> [What to do]: Omit all pictures and give the records below again exactly as written.

-- Exercise input follows --

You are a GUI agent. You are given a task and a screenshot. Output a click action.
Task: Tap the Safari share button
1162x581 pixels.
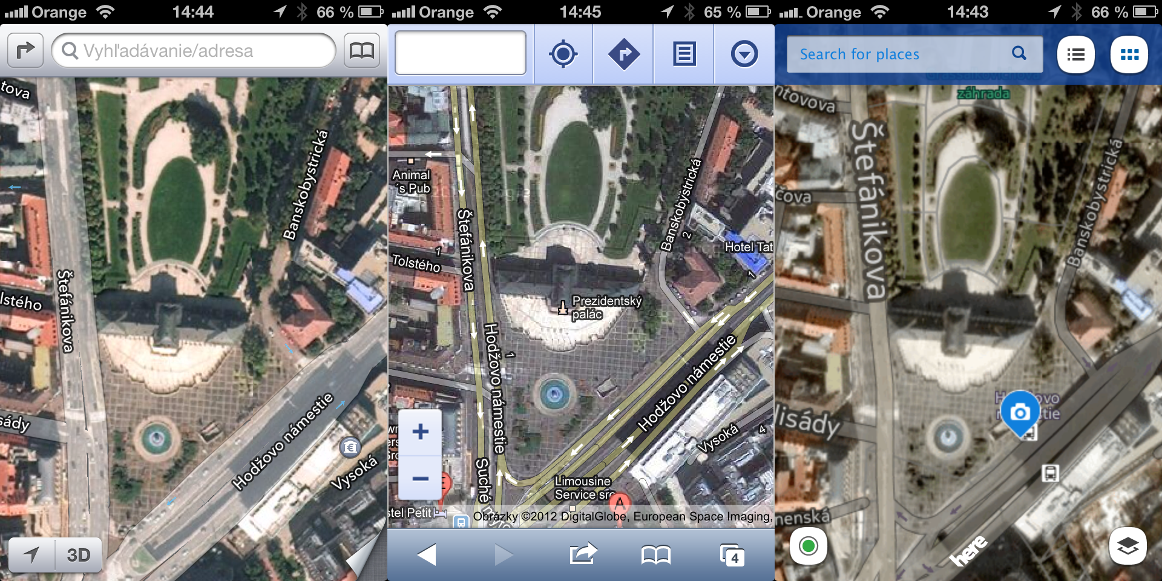(x=582, y=554)
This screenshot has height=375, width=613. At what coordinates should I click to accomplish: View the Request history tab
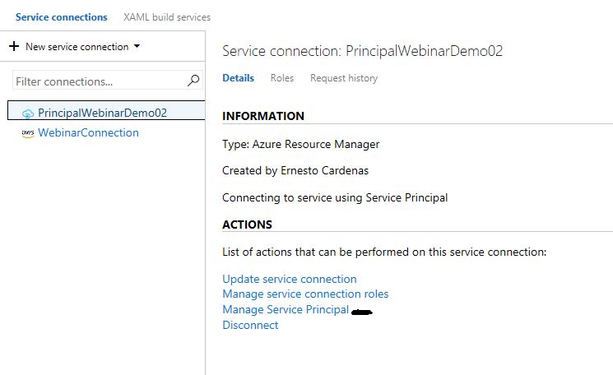click(x=344, y=78)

-- Exercise input concluded --

> [Completed task]:
You are a GUI agent. You are given a task and a screenshot. Output a click action.
Task: Tap the Safari share button
1162x581 pixels.
(x=582, y=554)
This screenshot has height=375, width=613. At what coordinates should I click to accomplish: View the Request history tab
click(x=344, y=78)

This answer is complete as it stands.